Me quité la mochila y empuñé una de las palas. Víctor me miraba, mudo y tembloroso. No le hice caso y hundí la pala en la tierra roja. Tuve la sensación de haber clavado la hoja de un cuchillo en el costado de un hombre.

Cavé. La hermana Pascale se dirigió de nuevo a Víctor. Se veía claramente que la misionera no le había explicado el objetivo de nuestra expedición. Yo seguía cavando. La tierra, muy blanda, no ofrecía ninguna resistencia. En pocos minutos, ya había conseguido unos cincuenta centímetros de profundidad. Los pies se me hundían en el barro, lleno de insectos y raíces. «¡Víctor!», gritó la hermana.
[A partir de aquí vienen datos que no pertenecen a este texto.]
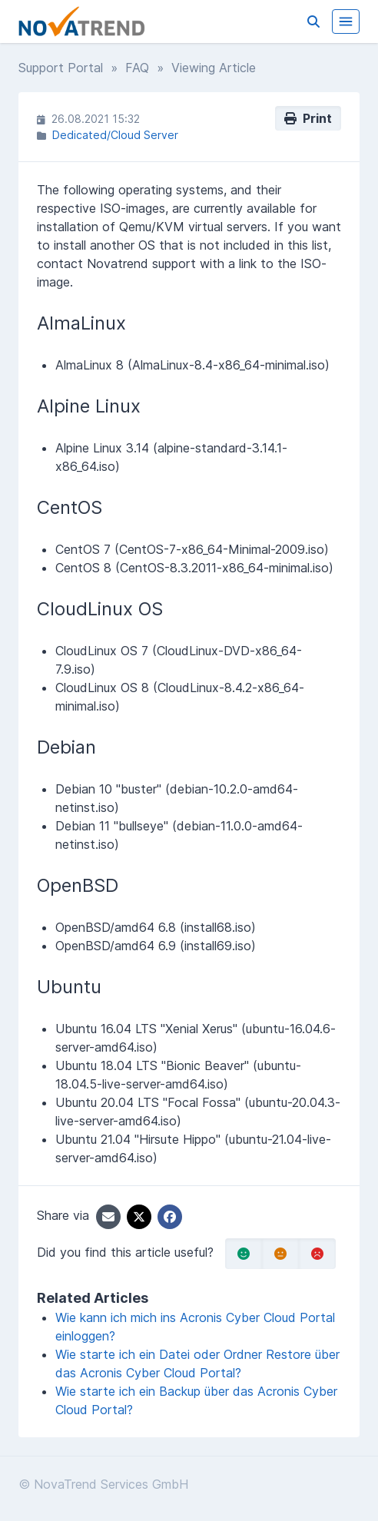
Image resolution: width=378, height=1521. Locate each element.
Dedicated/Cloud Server (115, 134)
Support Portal (60, 67)
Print (308, 118)
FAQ (137, 67)
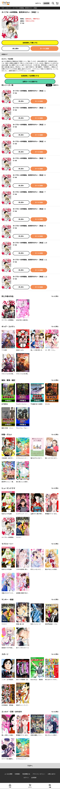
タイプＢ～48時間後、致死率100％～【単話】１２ (30, 276)
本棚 (50, 787)
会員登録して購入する (30, 43)
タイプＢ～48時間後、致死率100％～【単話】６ (29, 175)
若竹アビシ (36, 19)
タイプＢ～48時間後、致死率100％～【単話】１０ (30, 243)
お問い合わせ (51, 774)
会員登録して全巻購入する (30, 76)
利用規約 (17, 774)
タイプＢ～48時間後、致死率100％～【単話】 (25, 8)
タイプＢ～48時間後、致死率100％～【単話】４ (29, 141)
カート (30, 787)
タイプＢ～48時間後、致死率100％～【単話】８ (29, 209)
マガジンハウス (29, 21)
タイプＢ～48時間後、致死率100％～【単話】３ (29, 124)
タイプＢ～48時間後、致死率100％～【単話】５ (29, 158)
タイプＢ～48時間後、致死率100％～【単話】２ (29, 108)
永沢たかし (28, 19)
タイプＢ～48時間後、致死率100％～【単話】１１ (30, 260)
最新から (55, 85)
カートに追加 (44, 48)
Levanté la vista. El m'baka estaba paralizado, con los ojos fuera de las órbitas. Su miraba iba alternativamente de ella a mí y de mí a ella. Luego se dio la vuelta y huyó a toda velocidad.
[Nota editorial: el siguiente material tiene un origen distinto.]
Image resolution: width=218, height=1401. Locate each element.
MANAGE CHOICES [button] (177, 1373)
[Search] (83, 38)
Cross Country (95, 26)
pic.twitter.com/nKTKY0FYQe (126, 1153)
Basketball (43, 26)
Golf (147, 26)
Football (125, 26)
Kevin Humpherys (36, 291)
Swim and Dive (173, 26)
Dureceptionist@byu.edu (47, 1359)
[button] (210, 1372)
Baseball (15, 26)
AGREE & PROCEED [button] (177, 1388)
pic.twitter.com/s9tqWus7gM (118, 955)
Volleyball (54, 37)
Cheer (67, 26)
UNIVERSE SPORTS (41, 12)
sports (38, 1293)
Se hizo un silencio entre nosotros. Seguí con mi trabajo. Sentí el ruido de otra pala que se aplicaba a la misma tarea. Yo mascullé sin mirar a la mujer: «Déjelo, hermana. Por favor». Tenía ahora medio cuerpo metido en la fosa. Gusanos, escolopendras, escarabajos y numerosas arañas se movían alrededor de mí. Algunos huían ante la violencia de mis paladas; otros se aferraban a la tela de mi pantalón, como si quisieran impedirme seguir cavando. El olor de la tierra ocupaba mis sentidos. La pala chapoteaba en un charco de barro. Cavaba y cavaba, olvidándome incluso de lo que buscaba. De golpe, el contacto con una superficie más dura me devolvió a la realidad. Oí la voz suave de mi compañera:

—El ataúd, Louis. Lo está tocando.

Vacilé una fracción de segundo, luego aparté la tierra con el borde de la pala. Apareció un trozo de madera. Su superficie estaba ligeramente abombada, enrojecida y llena de agujeros. Tiré la pala e intenté arrancar con las manos la tapa del ataúd. Mis manos resbalaron sobre la madera y caí en el barro. La hermana Pascale, al borde de la tumba, me tendió la mano. Le grité:

—¡Déjeme en paz!

Y reanudé el trabajo.

Esta vez, el ataúd apareció ya más claramente. El agua de la lluvia se metía en la fosa abierta y comenzaba a anegarla. De repente, cuando estaba tirando de ella, un lateral de la caja cedió. Arrastrado por este movimiento, caí de nuevo de espaldas y la cubierta del ataúd, que había dado un giro de 360 grados, me golpeó la cabeza.